There are a lot of holidays to skip between now and then. Many adventures, experiences, and memories to generate.

Days of Belgian Pie

John, my last living uncle, passed away January 25, on his 90th birthday. One aunt remains and I hope she will be able to be there to say good-by to the last of her siblings. 

It is cold in Wisconsin and my uncle’s beloved parish church may be chilly as his family gathers for his funeral this week. The cold would not have bothered him during his working years on the railroad or hunting with friends and family. When he was a kid hunting was not so much a sport, but a way to keep meat, canned or frozen, on hand to feed seven or eight people. Railroad workers, both my grandfather and uncle, never made a lot of money. My aunt cooked and sewed and gardened while working part-time to help support their family. Raised on a farm, she knew how to work as well as have fun. They both had big hearts.

When my ninety-four-year-old grandfather passed away, he was buried out of St. Mary’s Catholic Church in Luxemburg, Wisconsin. It was the first time I spoke at a funeral and shared with my eleven-year-old daughter the traditions of grieving in a small town where families are often intertwined, and most people have a public reputation. 

Women from the parish made the food for my grandfather’s funeral luncheon. One of his cousins, who was also in her nineties, started baking when she heard he had passed. She made dozens of Belgian pies, enough so an entire six-foot table could be filled multiple times with slices of the sweet dough pie with soft cheese topping covering prune, apple, cherry, apricot, raisin, rice or poppyseed filling. It is an acquired taste.
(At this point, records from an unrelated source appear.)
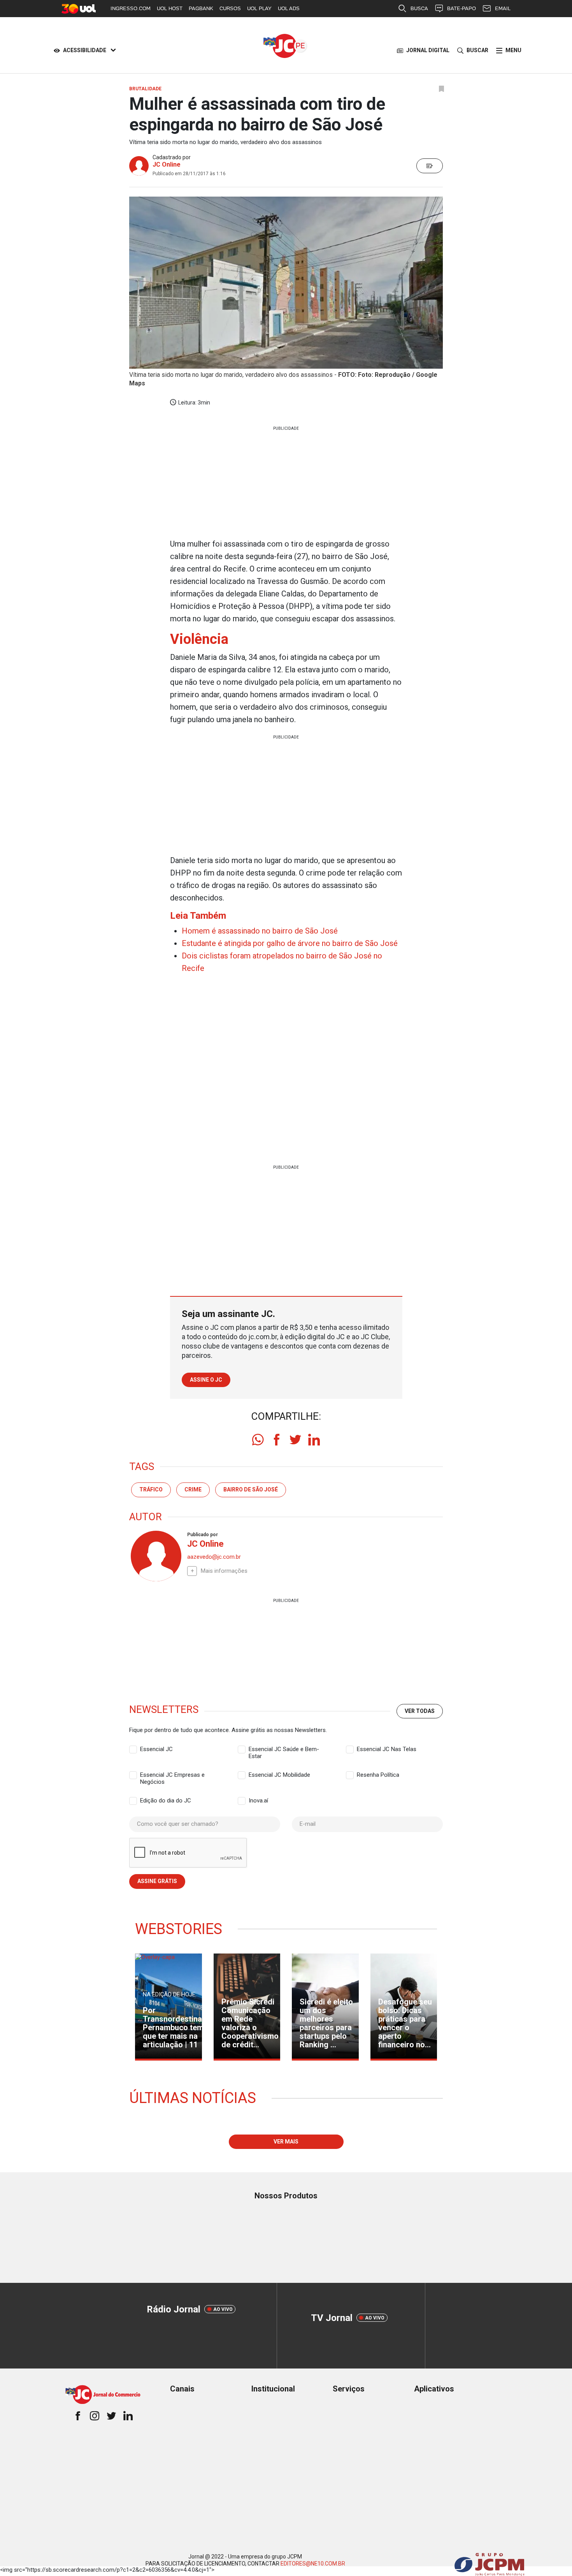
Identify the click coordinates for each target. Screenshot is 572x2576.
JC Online (167, 164)
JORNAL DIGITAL (427, 50)
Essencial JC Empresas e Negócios (172, 1775)
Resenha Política (378, 1774)
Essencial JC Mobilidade (279, 1774)
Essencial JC (156, 1749)
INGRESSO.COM (131, 8)
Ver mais (286, 2141)
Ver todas (420, 1711)
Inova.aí (258, 1800)
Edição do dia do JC (165, 1800)
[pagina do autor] (155, 1556)
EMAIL (503, 8)
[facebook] (276, 1439)
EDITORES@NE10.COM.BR (313, 2563)
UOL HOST (169, 8)
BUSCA (419, 8)
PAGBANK (201, 8)
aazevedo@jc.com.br (214, 1556)
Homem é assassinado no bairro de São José (260, 930)
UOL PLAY (259, 8)
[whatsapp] (258, 1439)
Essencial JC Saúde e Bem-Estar (284, 1749)
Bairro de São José (250, 1489)
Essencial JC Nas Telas (386, 1749)
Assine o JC (206, 1380)
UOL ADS (289, 8)
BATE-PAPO (461, 8)
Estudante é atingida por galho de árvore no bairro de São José (290, 943)
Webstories (178, 1929)
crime (193, 1489)
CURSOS (230, 8)
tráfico (151, 1489)
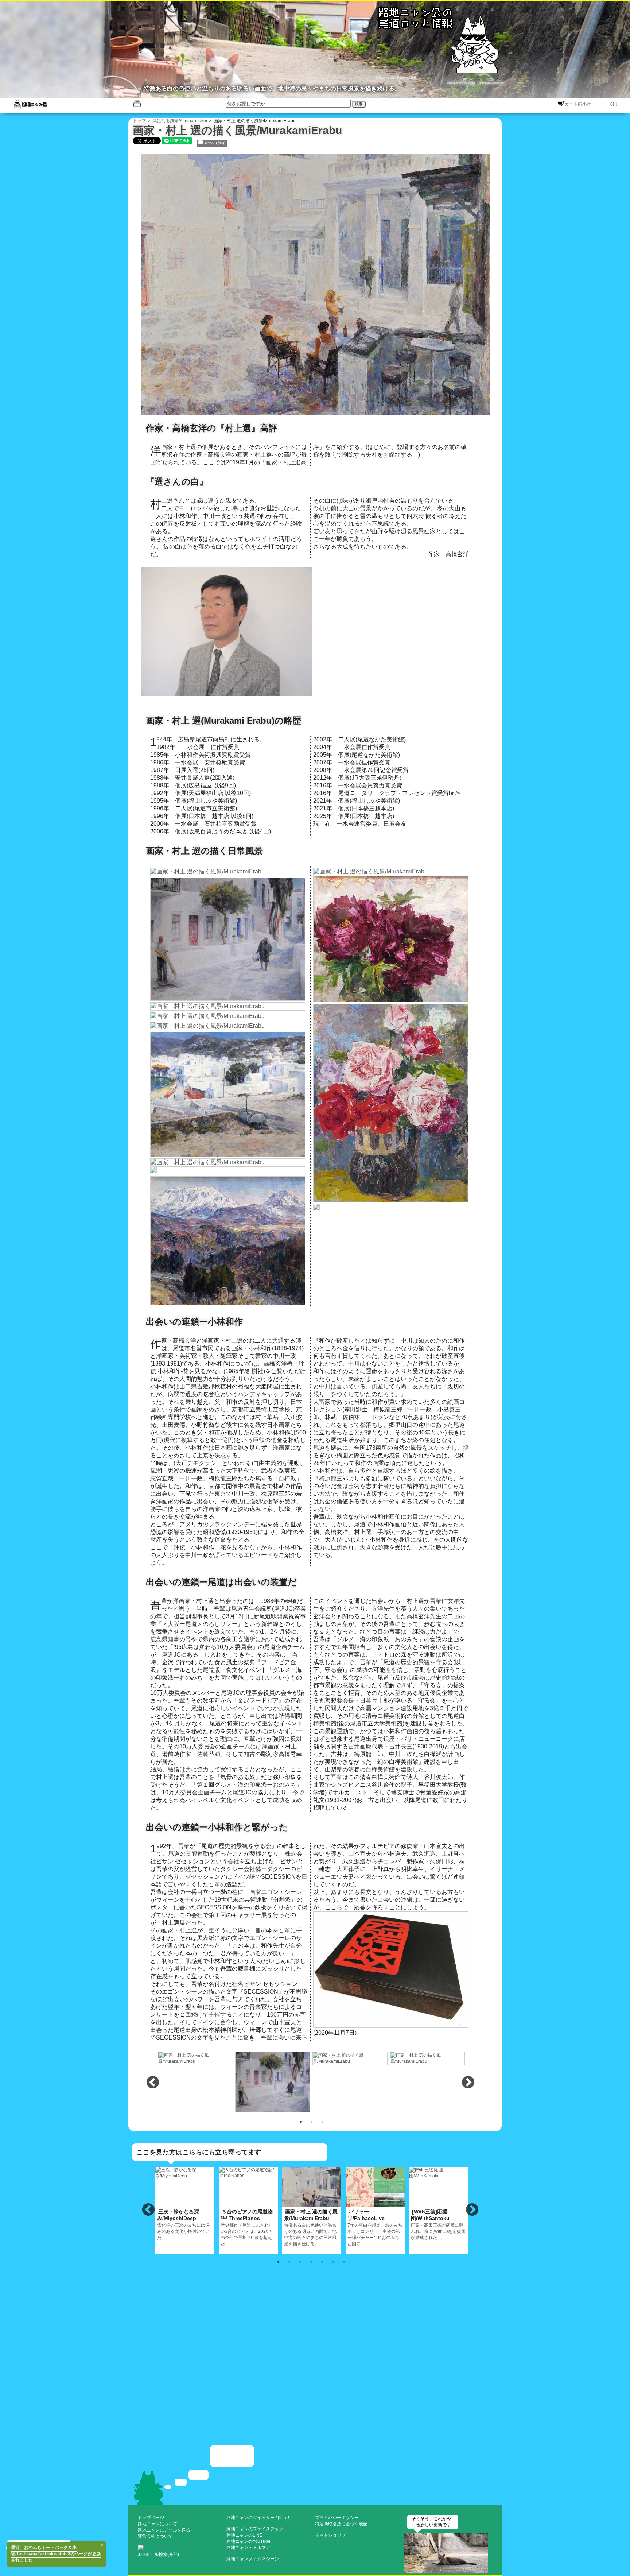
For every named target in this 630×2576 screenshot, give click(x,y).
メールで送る (215, 143)
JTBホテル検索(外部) (158, 2554)
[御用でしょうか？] (315, 2474)
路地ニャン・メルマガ (248, 2547)
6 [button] (333, 2261)
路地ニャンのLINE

Noise filled St. Mary’s School cafeteria from lunch until we were asked to leave. There were a few photos, but the tradition of picture boards or videos at funerals had not come to Luxemburg. Instead conversations about my grandfather’s life were shared which often triggered laughter. Lots of laughter. For a relatively small man, Uncle John had a large and distinctive voice. His laughter may have been one of loudest in the crowded space. With our parents still alive and doing the job of representing the family, the cousins gathered our children to do introductions and talk about growing up with our grandfather. 

My Uncle John looked a lot like his father. He was fiercely protective of his family, and they reciprocated. Hopefully my cousins, their children, and grandchildren will fill another room with stories of his life and laughter. Traditions like baking Belgian pies for a funeral may have faded away, but the love of family at a time of loss holds.